• _Given task_:
Rewrite the passage of the BinaryData encoding thread starting with "juce::parseXML takes a" and going on through "to use juce::String::createStringFromData().", putting "reference" in place of "pointer".

• _Source passage_:
-*-

BinaryData xml resource in wrong encoding

Hello.

I have embedded a font and few XML files as resource by using

juce_add_binary_data(my_resources SOURCES
"font/Jura-Light.ttf"
"Localization/en/localization_en.xml"
"Localization/ru/localization_ru.xml" ) 

The last file has cyrillic letters and xml encoding windows-1251 (and file saved in windows 1251 encoding):

<?xml version="1.1" encoding="windows-1251" ?>

but instead of generation cyrillic symbols in a BinaryData, it generates some unicode characters:

namespace BinaryData
{

//================== localization_ru.xml ==================
static const unsigned char temp_binary_data_2[] =
"<?xml version=\"1.1\" encoding=\"windows-1251\" ?>\n"
"<root>\n"
"    <Word key=\"Hello\">Hello</Word>\n"
"    <Word key=\"Scan\">\xd1\xea\xe0\xed\xe8\xf0\xee\xe2\xe0\xf2\xfc</Word>\n"
"    <Word key=\"Cancel\">\xce\xf2\xec\xe5\xed\xe0</Word>\n"
"</root> ";

const char* localization_ru_xml = (const char*) temp_binary_data_2;
}

And when running

parseXML(BinaryData::localization_ru_xml)

in the debug mode I get assertion:

... trying to create a string from 8-bit data ...

Why?

juce::parseXML takes a juce::String, but here you’re passing it a pointer to some raw binary data (hence the error message about creating a string from 8-bit data). You probably want to use juce::String::createStringFromData().

As for decoding the unicode characters, you’ll possibly need to use juce::CharPointer_UTF8 (or one of the other char pointer classes) to parse them correctly.

Well, createStringFromData removes assertion, but I still get crappy xml with unicodes.

-*-

• _Data shown_:

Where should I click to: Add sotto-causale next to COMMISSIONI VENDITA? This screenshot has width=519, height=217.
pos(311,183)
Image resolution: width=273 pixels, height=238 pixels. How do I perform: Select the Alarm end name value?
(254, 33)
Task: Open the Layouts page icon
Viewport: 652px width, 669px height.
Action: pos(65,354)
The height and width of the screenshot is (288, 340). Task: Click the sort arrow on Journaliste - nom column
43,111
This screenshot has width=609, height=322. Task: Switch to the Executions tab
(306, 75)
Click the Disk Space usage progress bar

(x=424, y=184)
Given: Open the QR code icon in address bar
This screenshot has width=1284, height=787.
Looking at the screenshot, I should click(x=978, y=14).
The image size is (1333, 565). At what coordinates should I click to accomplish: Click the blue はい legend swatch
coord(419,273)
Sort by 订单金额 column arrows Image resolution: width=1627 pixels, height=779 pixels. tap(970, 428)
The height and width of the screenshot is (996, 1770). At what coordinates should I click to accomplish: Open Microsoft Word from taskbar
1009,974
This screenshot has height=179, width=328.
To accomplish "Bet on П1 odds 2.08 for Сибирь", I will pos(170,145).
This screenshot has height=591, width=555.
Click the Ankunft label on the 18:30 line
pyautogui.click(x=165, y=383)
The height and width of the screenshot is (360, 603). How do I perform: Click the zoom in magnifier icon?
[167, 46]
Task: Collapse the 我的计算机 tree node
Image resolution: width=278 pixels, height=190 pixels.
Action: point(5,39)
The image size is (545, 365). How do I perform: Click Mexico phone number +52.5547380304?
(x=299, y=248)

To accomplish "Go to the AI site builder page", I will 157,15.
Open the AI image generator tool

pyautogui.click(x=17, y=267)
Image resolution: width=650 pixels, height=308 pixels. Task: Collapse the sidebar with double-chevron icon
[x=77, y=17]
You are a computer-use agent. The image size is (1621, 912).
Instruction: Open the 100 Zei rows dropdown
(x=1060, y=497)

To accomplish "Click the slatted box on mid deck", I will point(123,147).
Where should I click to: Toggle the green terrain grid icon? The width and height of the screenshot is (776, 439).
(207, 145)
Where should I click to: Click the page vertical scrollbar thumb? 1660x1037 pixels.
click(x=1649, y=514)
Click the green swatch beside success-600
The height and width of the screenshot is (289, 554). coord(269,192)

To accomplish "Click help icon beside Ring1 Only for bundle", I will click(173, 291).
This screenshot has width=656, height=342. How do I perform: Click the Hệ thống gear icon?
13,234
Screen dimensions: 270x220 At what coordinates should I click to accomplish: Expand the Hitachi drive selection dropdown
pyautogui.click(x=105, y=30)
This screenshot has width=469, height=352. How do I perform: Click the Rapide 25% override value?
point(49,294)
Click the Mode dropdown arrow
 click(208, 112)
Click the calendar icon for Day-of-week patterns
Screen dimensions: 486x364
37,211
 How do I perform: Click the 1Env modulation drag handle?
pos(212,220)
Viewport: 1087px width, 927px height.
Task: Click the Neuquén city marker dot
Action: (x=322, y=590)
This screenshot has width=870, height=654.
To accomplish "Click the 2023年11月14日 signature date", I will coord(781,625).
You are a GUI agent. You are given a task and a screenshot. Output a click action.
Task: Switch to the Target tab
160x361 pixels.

-*-

• _Task result_:
juce::parseXML takes a juce::String, but here you’re passing it a reference to some raw binary data (hence the error message about creating a string from 8-bit data). You probably want to use juce::String::createStringFromData().